Imagine a workflow that already produces detailed internal outputs under results/:

  • per-sample QC JSON files
  • trimming summaries
  • deduplication summaries
  • screening summaries

Those files are useful, but they are not yet a downstream bundle.

If a notebook or another pipeline has to browse results/{sample}/ to figure out what is safe to use, the public contract is still weak.

Better target

The capstone points toward a better structure:

  • results/ keeps workflow-operational detail
  • publish/v1/summary.json and publish/v1/summary.tsv provide structured downstream summaries
  • publish/v1/report/index.html gives a human-readable view
  • publish/v1/provenance.json records software context
  • publish/v1/manifest.json inventories the published files with digests
  • publish/v1/discovered_samples.json preserves the reviewed discovery set

This is no longer “whatever the run happened to create.” It is a designed bundle.

Step 1: promote only the right surfaces

The summarize and report rules already show a useful pattern:

rule summarize:
    output:
        json="publish/v1/summary.json",
        tsv="publish/v1/summary.tsv"

rule report:
    input:
        json=rules.summarize.output.json
    output:
        html="publish/v1/report/index.html"

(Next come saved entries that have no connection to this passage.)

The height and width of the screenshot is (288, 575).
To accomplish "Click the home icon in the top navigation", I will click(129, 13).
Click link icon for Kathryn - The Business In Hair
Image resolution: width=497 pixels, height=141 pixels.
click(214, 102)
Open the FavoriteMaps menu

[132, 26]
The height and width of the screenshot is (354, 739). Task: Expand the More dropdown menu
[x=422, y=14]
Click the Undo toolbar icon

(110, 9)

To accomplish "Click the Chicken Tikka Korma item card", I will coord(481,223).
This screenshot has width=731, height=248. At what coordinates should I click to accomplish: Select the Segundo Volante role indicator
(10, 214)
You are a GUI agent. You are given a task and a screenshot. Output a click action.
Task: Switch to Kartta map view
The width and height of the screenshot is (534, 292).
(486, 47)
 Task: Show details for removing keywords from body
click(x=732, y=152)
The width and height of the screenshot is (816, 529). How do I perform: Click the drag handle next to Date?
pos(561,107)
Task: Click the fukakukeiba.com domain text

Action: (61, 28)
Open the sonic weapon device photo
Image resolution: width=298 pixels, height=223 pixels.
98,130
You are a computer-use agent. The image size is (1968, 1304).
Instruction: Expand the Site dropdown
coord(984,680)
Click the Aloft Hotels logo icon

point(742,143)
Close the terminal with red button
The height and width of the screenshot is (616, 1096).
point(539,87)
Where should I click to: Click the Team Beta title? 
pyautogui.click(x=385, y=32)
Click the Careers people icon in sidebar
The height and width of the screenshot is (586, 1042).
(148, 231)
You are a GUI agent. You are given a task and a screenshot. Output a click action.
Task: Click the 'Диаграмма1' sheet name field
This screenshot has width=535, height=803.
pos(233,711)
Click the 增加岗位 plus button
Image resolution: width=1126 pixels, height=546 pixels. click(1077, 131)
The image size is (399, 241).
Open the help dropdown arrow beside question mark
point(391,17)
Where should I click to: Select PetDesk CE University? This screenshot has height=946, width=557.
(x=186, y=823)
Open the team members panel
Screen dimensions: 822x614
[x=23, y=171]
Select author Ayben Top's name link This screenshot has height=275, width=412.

This pattern teaches two things:

  • structured summaries become part of the public contract
  • the report is built from a structured public artifact rather than inventing a separate truth

That is a strong promotion path from internal details to downstream deliverables.

Step 2: inventory the bundle explicitly

The publish rule then gathers the promoted surfaces into manifest.json.

Conceptually:

rule manifest:
    input:
        summary_json = rules.summarize.output.json,
        summary_tsv  = rules.summarize.output.tsv,
        report_html  = rules.report.output.html,
        provenance   = rules.provenance.output.json,
        discovered   = rules.publish_discovered_samples.output.json,
    output:
        json = "publish/v1/manifest.json"

That rule matters because the bundle now says, explicitly, which files belong to the published contract.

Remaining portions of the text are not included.